Currently, sunscreens' sun protection factor (SPF) and ultraviolet (UV) A protection are tested separately under indoor conditions, without considering external conditions that may affect performance. Studies are often conducted in Caucasian individuals; other racial groups may respond differently.
An outdoor, double-blind, intra-individual study was performed in 63 healthy Chinese and Caucasian volunteers in Singapore. Subjects underwent one outdoor sun exposure lasting 2-3 hours. ISO reference products P3 (SPF 15), P5 (SPF 30), and P8 (SPF 50+) applied at 2 mg/cm2 were compared against each other and against an untreated exposed area (positive control) and an unexposed area (negative control). Endpoints were investigator global assessment (IGA) of erythema at 24 hours, IGA of pigmentation at 1 week, and colorimetry (a*, L*, and ITA) at 24 hours and 1 week.
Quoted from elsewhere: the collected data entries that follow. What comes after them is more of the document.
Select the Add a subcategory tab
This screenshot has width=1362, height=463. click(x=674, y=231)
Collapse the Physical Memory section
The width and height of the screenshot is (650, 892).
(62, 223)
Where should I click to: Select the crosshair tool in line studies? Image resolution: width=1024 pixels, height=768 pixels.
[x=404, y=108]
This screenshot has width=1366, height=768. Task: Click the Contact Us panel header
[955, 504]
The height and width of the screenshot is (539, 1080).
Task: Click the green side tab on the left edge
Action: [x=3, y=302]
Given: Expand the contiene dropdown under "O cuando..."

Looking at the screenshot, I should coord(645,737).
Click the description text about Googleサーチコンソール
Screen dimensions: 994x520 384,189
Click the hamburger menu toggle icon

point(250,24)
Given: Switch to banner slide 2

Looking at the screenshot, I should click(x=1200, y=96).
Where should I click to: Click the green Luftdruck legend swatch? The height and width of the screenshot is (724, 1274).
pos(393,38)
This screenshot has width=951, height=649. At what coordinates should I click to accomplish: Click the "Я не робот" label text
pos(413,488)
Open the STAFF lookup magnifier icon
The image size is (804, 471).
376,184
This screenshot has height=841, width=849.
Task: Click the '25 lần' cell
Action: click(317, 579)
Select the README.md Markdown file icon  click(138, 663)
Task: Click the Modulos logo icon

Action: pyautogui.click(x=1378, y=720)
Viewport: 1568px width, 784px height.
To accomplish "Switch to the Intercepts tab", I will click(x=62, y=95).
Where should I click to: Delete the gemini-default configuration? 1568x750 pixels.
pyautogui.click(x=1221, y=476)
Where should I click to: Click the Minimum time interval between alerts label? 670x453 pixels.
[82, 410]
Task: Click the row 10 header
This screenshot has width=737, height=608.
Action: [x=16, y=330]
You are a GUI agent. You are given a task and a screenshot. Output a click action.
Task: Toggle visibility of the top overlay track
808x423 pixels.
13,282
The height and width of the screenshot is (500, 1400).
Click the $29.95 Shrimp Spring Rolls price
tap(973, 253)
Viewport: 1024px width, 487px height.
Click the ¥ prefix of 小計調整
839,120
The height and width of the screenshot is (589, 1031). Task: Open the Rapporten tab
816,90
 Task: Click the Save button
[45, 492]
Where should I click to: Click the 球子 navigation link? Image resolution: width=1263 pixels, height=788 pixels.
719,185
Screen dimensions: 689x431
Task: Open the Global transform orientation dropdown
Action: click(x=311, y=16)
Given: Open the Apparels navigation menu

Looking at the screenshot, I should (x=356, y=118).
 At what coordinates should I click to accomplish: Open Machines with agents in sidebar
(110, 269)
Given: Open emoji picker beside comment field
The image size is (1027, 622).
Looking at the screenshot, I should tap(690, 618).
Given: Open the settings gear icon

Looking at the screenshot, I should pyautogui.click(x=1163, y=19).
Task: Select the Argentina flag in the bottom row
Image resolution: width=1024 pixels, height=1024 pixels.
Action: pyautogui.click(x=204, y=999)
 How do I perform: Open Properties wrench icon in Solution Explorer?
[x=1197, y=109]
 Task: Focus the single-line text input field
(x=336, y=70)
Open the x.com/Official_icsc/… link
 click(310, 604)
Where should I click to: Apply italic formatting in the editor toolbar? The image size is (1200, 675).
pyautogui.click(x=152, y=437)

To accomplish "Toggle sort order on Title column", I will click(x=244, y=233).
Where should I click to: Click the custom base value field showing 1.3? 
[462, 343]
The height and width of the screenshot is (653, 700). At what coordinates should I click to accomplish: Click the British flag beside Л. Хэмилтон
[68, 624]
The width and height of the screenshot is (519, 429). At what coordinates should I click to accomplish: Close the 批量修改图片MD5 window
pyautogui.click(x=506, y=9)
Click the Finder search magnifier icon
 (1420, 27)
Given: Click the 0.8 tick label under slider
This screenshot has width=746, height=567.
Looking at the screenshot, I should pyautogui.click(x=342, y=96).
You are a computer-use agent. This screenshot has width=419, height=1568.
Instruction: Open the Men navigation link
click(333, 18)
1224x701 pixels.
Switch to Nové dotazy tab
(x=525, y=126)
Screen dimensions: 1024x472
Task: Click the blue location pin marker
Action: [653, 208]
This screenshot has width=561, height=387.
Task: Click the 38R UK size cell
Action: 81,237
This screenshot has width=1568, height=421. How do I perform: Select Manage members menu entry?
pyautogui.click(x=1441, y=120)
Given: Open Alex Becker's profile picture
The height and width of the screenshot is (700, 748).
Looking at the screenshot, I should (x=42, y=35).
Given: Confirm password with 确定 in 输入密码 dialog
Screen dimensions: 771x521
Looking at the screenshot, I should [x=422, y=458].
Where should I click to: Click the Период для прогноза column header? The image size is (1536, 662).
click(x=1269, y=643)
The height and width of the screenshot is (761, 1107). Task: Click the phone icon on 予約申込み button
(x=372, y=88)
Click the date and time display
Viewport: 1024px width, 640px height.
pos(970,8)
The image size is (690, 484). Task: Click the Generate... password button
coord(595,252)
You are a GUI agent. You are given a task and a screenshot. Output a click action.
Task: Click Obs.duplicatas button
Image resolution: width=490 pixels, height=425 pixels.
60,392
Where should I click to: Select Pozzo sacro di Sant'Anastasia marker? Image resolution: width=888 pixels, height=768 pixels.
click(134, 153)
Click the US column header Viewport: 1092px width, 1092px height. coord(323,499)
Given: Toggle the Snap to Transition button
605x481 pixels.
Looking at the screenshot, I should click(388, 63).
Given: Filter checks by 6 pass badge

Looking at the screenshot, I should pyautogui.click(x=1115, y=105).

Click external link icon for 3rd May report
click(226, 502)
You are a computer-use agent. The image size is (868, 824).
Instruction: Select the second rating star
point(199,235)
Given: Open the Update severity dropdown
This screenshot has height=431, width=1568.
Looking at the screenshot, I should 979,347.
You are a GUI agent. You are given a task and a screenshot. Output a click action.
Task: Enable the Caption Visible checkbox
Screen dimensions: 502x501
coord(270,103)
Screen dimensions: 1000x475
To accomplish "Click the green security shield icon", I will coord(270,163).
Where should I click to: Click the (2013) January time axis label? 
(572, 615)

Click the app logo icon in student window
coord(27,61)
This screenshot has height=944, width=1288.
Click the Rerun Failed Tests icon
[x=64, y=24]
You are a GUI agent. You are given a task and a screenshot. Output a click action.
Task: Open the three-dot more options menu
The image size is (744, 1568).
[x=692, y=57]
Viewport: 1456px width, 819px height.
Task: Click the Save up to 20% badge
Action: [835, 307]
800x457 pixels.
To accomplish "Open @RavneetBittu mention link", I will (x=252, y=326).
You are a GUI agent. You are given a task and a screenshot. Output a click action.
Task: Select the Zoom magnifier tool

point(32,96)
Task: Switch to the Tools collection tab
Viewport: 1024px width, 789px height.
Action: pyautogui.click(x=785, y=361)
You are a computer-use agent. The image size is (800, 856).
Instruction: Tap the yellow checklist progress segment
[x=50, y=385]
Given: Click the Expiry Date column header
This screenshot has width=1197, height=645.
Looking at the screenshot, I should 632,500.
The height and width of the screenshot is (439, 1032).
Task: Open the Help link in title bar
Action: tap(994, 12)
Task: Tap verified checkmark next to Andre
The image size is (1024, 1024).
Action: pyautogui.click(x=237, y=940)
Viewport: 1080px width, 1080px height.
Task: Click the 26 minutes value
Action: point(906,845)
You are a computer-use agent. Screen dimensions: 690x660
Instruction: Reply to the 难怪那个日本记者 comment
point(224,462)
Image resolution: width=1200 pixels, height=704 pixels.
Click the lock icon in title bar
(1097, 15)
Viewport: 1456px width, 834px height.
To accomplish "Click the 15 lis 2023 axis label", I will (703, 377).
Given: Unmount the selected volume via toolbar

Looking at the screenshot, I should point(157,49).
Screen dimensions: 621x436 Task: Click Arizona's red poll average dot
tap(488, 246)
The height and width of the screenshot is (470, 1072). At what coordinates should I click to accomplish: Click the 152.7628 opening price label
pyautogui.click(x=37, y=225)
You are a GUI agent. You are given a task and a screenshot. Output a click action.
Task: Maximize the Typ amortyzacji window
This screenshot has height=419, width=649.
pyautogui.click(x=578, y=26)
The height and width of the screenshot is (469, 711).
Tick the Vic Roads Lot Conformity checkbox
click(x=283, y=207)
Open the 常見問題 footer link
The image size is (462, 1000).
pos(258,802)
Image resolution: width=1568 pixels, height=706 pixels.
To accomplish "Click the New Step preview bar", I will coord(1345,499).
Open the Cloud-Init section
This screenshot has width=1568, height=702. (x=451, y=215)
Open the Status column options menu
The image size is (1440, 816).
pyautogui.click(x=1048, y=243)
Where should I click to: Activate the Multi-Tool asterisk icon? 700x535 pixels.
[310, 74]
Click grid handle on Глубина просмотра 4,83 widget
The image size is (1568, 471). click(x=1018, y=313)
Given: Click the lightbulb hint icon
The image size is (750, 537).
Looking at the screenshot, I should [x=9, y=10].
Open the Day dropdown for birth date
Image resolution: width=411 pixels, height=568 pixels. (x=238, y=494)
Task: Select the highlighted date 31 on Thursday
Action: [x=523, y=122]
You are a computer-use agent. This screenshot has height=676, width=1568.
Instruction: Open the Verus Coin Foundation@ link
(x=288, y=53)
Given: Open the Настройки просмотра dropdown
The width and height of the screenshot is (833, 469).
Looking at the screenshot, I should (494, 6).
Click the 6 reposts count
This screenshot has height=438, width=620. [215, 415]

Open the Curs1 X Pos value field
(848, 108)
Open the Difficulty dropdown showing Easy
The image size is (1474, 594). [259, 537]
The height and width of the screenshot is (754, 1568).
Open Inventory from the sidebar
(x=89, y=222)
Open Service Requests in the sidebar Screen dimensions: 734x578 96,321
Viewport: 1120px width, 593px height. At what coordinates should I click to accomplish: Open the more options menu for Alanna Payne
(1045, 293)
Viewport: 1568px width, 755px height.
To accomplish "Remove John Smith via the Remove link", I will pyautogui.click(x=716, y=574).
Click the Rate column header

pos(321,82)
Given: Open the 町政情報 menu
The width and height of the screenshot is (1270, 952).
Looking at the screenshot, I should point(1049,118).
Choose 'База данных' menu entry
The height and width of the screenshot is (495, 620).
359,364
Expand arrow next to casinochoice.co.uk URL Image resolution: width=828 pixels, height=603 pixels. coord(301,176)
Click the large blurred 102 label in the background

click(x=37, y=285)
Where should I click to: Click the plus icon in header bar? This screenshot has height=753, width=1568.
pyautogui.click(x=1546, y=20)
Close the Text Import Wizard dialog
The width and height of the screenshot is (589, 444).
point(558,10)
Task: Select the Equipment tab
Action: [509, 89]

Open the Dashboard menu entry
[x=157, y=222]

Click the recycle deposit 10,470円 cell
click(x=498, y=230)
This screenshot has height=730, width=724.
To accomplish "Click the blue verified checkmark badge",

Clinical erythema and pigmentation scores were statistically significantly different among the three sunscreens, with the highest SPF product providing the highest protection, confirming the discriminatory capacity of the model used. Colorimetric assessment correlated well with clinical evaluation.
This study confirmed the feasibility of ranking sunscreens (at 2 mg/cm2) based on clinical effects of high-intensity outdoor solar radiation. Larger studies are needed to look at differences in erythema and pigmentation reactions between Chinese and Caucasian individuals, which could be relevant for photoprotection.